Exercise passage section start
I can’t imagine what you went through as a Mother, as I am single.
You and the other parents are going through what hundreds of thousands of parents go through, so you are not alone. i’m sure they share your horror, fear, shock and ‘what if’ (the worst had happened).
You have to keep telling yourself that they all lived and are moving on with their lives. You have to try to put the pictures and flash-backs away in the back of your mind and move on too. And while it’s not over for Ming (in particular), I’m sure he would want you to move on and not worry so much.
Your worries will only make Ming fearful that you will not be able to cope when his final court verdict is reached. So for his sake, be strong and try to gather some peace and calm (in the midst of your fears).
Vicki
xx
Mostly I am okay – it has certainly made me identify with the thousands of parents who have suffered this and worse. Trying very hard not to show Ming when the flashbacks happen. We are all getting there I guess – thanks Vicki.
I am the mother of 3 of the kids in this accident and we are all recovered but i too think of that night and feel the chill of how lucky we all were not to be mourning one of these great kids…..We are all mended and now are focused on Ming..He means so much to each of my beautiful children and everyday talk of how they just want to tell the judge they are fine now and to leave Ming alone.It makes me smile every time..The silver lining is how close this has made them to You all.I love you Juli and am so proud of how you have gotten through this horrible time.xxx.
Your positive strength has been a support to all of us, Jo. And the resilence and humour of the kids has amazed me. You are so right about the silver lining! Love you too sis!
Joanne, your forgiveness, and that of your children, is like a healing balm. What a blessing you are!
She certainly is!
I understand why you might be haunted but Julie, forgive yourself, forgive Ming. What is done, is done. And if it had to happen, it’s good that all of them are well. Be grateful for that. HUGS!!!
Exercise passage section end
| Work request |
Rewrite the part of the passage that opens with the words containing "I can’t imagine" and closes with "worst had happened).", swapping "parents" for "families". None of the items are needed to work with the passage.
Information provided section start
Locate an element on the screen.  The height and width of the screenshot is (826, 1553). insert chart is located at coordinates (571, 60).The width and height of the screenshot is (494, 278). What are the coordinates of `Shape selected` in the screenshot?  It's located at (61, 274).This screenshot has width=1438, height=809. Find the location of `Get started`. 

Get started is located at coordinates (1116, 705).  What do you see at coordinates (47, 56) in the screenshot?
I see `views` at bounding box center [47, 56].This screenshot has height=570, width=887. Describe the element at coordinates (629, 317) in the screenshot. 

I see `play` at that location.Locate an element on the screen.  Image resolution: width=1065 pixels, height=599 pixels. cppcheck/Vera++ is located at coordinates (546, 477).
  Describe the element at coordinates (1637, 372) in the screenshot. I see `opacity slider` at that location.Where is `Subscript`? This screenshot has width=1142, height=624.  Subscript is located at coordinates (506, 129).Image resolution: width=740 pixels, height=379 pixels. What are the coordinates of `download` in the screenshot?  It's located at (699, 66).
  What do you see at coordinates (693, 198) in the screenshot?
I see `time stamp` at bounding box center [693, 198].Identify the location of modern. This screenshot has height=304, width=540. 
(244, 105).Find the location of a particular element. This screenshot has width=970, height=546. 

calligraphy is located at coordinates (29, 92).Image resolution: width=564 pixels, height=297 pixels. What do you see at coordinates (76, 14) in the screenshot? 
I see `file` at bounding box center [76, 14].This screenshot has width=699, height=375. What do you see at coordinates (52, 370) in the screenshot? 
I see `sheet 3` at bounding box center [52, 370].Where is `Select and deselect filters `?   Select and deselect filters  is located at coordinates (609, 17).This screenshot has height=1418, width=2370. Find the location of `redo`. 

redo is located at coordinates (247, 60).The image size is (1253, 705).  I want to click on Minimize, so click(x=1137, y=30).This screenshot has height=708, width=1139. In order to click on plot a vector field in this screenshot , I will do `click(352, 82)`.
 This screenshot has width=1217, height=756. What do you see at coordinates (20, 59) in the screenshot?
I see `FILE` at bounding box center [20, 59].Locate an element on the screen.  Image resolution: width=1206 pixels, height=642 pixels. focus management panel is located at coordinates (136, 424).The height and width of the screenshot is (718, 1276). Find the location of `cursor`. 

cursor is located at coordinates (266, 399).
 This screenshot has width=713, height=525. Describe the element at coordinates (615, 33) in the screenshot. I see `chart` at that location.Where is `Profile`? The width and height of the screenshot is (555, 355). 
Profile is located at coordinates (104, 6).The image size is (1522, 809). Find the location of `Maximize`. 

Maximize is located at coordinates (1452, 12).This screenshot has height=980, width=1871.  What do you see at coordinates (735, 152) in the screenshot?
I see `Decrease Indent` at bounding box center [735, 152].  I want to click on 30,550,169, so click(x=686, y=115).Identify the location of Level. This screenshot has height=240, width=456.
Information provided section end
| Reply to the exercise |
I can’t imagine what you went through as a Mother, as I am single.
You and the other families are going through what hundreds of thousands of families go through, so you are not alone. i’m sure they share your horror, fear, shock and ‘what if’ (the worst had happened).